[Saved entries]
_ _ _ _

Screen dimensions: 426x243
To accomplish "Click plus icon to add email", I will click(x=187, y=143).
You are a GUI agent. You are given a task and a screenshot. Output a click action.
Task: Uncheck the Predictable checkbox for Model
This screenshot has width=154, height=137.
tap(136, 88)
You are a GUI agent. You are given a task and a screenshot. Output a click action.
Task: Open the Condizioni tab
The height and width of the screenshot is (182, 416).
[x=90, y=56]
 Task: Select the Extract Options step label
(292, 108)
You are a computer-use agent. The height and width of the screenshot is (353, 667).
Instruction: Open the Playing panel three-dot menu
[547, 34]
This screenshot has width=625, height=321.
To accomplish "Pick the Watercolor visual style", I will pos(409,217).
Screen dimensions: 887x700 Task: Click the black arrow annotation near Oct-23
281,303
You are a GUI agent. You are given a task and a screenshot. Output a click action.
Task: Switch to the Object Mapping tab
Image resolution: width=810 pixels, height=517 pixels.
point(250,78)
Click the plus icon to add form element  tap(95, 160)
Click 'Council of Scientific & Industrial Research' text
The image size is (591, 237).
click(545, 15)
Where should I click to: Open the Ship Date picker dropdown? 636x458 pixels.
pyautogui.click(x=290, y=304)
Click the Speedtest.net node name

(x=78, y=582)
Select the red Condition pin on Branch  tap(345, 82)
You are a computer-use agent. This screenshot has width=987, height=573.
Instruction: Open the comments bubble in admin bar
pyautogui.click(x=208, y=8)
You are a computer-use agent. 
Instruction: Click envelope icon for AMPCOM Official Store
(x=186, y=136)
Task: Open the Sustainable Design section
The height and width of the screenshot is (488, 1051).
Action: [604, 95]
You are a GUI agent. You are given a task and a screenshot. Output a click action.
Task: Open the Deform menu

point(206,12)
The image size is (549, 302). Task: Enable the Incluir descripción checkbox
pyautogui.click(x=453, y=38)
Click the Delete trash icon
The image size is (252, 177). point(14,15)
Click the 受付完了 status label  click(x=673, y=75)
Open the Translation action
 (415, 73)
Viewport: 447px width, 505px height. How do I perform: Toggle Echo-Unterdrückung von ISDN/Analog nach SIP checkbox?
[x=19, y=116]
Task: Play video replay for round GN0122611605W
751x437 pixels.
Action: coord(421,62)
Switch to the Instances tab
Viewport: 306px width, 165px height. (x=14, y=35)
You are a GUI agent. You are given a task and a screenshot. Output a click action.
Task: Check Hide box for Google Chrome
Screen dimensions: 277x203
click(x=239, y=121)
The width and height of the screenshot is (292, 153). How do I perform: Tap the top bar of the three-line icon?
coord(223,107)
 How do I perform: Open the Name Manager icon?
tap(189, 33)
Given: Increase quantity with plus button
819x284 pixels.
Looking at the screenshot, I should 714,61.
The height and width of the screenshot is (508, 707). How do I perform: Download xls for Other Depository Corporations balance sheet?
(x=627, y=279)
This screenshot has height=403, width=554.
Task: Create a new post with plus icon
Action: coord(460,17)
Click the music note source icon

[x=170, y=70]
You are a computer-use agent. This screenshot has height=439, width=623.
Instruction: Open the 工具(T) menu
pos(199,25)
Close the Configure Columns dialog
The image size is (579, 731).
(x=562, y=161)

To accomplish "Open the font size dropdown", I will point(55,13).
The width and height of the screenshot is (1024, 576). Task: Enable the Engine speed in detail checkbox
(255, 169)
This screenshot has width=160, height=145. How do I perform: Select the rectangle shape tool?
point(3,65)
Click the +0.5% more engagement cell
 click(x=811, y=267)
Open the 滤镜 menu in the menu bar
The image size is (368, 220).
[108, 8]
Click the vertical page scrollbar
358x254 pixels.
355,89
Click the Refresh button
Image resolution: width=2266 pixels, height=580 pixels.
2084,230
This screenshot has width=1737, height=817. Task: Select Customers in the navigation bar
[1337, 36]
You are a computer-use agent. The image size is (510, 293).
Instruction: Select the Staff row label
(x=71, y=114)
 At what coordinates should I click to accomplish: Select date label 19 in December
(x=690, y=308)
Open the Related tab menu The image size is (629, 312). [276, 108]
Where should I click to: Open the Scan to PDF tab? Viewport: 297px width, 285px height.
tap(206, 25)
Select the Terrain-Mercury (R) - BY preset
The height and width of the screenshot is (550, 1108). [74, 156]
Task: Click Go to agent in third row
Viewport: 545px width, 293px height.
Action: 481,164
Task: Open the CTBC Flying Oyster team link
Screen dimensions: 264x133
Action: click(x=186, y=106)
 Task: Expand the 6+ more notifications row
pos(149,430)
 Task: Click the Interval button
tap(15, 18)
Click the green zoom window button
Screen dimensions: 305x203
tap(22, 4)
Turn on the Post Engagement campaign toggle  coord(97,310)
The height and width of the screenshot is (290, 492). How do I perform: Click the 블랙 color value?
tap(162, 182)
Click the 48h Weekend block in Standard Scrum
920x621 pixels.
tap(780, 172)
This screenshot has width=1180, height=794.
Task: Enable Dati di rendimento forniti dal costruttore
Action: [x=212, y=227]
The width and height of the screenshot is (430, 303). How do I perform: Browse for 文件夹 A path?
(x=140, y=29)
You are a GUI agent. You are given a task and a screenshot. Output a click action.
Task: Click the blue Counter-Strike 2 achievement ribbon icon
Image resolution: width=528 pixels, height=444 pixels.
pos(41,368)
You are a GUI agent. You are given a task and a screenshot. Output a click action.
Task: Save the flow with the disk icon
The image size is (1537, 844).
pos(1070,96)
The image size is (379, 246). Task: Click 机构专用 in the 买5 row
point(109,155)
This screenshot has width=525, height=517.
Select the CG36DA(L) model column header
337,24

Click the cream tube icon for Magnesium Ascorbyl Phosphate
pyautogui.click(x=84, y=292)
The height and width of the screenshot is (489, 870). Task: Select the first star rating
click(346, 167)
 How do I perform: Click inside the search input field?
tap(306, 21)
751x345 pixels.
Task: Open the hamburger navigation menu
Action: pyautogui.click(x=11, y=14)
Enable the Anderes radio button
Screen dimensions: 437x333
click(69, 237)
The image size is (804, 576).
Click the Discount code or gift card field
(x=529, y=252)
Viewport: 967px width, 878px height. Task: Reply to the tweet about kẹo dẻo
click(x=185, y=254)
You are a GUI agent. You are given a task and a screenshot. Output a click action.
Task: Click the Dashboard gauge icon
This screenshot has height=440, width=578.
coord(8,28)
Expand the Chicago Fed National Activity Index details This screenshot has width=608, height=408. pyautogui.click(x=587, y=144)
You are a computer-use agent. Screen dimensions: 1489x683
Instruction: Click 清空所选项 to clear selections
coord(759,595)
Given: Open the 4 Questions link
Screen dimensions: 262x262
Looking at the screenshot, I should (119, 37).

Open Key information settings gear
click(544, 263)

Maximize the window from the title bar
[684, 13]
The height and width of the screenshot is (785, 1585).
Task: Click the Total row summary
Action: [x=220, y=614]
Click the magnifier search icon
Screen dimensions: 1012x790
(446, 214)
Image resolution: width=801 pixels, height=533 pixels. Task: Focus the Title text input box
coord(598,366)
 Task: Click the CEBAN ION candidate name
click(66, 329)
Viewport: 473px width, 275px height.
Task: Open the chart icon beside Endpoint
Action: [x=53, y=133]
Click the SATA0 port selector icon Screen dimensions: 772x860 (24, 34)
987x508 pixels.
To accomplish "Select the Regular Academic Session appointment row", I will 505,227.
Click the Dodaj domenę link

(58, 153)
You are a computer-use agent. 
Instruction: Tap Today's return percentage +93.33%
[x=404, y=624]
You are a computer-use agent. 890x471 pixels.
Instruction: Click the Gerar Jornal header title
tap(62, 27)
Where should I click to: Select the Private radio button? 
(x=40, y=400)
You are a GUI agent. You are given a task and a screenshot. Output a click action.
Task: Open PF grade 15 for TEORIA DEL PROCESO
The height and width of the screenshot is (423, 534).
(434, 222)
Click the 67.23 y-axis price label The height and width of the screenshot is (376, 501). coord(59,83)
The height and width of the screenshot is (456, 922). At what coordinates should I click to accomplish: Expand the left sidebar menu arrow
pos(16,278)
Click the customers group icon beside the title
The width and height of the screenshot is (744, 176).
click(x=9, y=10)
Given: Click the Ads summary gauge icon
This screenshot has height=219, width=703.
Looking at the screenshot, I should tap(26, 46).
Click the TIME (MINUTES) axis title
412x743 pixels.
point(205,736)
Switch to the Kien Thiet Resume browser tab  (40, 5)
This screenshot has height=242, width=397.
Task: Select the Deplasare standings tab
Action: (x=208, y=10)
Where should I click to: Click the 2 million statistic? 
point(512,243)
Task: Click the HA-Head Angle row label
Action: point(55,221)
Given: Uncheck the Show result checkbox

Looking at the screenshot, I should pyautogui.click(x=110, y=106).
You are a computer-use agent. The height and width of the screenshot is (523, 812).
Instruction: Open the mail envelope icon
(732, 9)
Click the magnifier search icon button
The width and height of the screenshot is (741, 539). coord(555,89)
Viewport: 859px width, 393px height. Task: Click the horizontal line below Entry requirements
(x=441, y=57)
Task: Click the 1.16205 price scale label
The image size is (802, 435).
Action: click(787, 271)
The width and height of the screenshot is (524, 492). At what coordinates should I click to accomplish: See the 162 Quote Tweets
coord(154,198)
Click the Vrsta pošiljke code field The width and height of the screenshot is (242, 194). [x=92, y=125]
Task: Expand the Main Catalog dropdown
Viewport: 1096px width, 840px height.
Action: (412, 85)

_ _ _ _

Try it:
Set down only the lines above that fall between the line holding "Where should I click to: Open the Ship" and the line holding "has width=987, height=573.", inclusive, keeping each exact.

Written response:
Where should I click to: Open the Ship Date picker dropdown? 636x458 pixels.
pyautogui.click(x=290, y=304)
Click the Speedtest.net node name

(x=78, y=582)
Select the red Condition pin on Branch  tap(345, 82)
You are a computer-use agent. This screenshot has width=987, height=573.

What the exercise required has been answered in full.